SOURCE TEXT:

Introduction

Hepatectomy is the optimal and most acceptable treatment strategy for patients with early-stage hepatocellular carcinoma (HCC), especially for patients with good liver function and solitary tumor less than 5 cm [1, 2]. However, the prognosis of patients with HCC remains unsatisfactory, with approximately 50–70% of patients with HCC relapsing within 5 years after hepatectomy [3, 4]. Early recurrence (ER), which often refers to recurrence or metastasis occurring within 2 years after operation, accounts for approximately 70% of the overall postoperative recurrence rate [1, 5, 6]. The clonal origin of the early recurrent tumors is analogous to that of preoperative primary tumors and is assumed to be the result of latent primary tumor metastasis [7, 8]. Thus, investigation of potential prognostic biomarkers associated with ER is critical, as these could help clinicians identify patients at high risk of recurrence and thus facilitate the implementation of individualized treatment.

Multiparametric magnetic resonance imaging (MRI) is the ideal technique for detecting and diagnosing HCC because of its excellent soft tissue contrast. Multiple investigations have shown a connection between prognosis and preoperative MRI characteristics in patients with HCC [9,10,11]. Notably, HCC is a complex neoplastic lesion that develops from the multistep carcinogenesis of cirrhotic nodules, during which the blood supply is dramatically altered [12]; and the greater the heterogeneity of the tumor, the more aggressive it is and the worse the prognosis [13].

Histogram analysis is an emerging measurement method that provides accurate information about the tumor microenvironment and heterogeneity, allowing for the extraction of more objective quantitative data from medical images that cannot be determined from the simple visual assessment of MRI characteristics [14, 15]. Histogram parameters, known as first-order features, are utilized to evaluate the distribution of voxel intensity in tumor tissues. Compared with higher-order radiomics features, histogram parameters have the advantages of simplicity and high reproducibility. However, the predictive ability of histogram analysis for HCC prognosis and the optimal time window for analysis remain unclear.

The main objective of this study was to evaluate histogram parameters and clinical-radiological (CR) characteristics as prognostic predictors in patients with solitary HCC ≤ 5 cm and to determine the optimal time window for histogram analysis.

Methods

This retrospective single-center study was approved by the Institutional Review Board, and the requirement for informed consent was waived owing to the retrospective study design.

WORK INSTRUCTIONS:
**a)** Answer these questions from the text on hepatocellular carcinoma:
(i) What share of patients with HCC relapse within 5 years after hepatectomy?
(ii) What advantages do histogram parameters have over higher-order radiomics features?
(iii) Which requirement was waived for the study, and for what reason?
**b)** Quote the passage from the text on hepatocellular carcinoma that begins at the words "Histogram analysis is" and stops after the words "analysis remain unclear.".
The records are separate material, apart from the text on hepatocellular carcinoma.

GIVEN DATA:
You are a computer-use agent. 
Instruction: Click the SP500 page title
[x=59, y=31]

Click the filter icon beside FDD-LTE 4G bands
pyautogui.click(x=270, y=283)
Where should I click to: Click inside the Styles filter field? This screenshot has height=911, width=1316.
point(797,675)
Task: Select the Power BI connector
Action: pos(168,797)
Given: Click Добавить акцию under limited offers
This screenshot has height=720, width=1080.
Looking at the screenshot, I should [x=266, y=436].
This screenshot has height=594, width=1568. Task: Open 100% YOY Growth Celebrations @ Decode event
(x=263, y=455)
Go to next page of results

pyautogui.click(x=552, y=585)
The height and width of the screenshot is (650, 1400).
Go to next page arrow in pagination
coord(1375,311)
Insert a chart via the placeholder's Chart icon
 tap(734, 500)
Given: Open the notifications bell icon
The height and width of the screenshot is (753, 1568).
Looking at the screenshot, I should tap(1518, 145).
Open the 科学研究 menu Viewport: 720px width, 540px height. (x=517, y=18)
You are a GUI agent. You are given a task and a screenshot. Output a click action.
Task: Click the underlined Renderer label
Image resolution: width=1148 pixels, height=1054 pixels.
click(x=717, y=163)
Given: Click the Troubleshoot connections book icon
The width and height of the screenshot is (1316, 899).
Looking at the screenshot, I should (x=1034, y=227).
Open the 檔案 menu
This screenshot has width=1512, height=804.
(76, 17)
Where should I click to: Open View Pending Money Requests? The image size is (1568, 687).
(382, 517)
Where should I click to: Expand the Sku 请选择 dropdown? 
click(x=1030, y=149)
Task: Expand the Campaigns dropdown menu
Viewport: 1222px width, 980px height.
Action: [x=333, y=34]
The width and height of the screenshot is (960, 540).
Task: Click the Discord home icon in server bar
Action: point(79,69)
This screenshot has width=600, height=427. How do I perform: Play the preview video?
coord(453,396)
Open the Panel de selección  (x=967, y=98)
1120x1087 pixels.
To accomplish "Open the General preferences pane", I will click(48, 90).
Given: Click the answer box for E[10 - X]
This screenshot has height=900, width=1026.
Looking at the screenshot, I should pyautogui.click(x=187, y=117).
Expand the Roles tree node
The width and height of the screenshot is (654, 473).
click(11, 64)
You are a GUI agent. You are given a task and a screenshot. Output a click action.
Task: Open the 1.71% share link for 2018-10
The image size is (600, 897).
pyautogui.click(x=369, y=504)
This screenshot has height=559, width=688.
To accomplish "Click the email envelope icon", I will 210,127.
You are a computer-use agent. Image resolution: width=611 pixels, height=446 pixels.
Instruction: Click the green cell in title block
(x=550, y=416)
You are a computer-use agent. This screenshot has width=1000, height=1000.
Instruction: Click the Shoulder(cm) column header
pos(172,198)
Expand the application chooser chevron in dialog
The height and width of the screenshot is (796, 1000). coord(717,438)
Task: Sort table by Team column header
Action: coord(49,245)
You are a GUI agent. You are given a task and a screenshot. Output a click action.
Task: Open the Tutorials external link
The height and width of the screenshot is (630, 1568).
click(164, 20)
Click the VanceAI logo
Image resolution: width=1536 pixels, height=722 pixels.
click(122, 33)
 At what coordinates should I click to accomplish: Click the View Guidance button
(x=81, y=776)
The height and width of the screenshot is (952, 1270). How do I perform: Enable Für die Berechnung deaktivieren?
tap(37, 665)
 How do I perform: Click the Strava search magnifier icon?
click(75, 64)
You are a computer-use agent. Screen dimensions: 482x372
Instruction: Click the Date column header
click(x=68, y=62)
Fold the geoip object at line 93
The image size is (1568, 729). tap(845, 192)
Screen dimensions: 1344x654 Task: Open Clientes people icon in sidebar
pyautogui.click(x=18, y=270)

TASK-BY-TASK ANSWERS:
**a)**
(i) Approximately 50–70%.
(ii) Simplicity and high reproducibility.
(iii) The requirement for informed consent was waived because of the retrospective study design.

**b)**
Histogram analysis is an emerging measurement method that provides accurate information about the tumor microenvironment and heterogeneity, allowing for the extraction of more objective quantitative data from medical images that cannot be determined from the simple visual assessment of MRI characteristics [14, 15]. Histogram parameters, known as first-order features, are utilized to evaluate the distribution of voxel intensity in tumor tissues. Compared with higher-order radiomics features, histogram parameters have the advantages of simplicity and high reproducibility. However, the predictive ability of histogram analysis for HCC prognosis and the optimal time window for analysis remain unclear.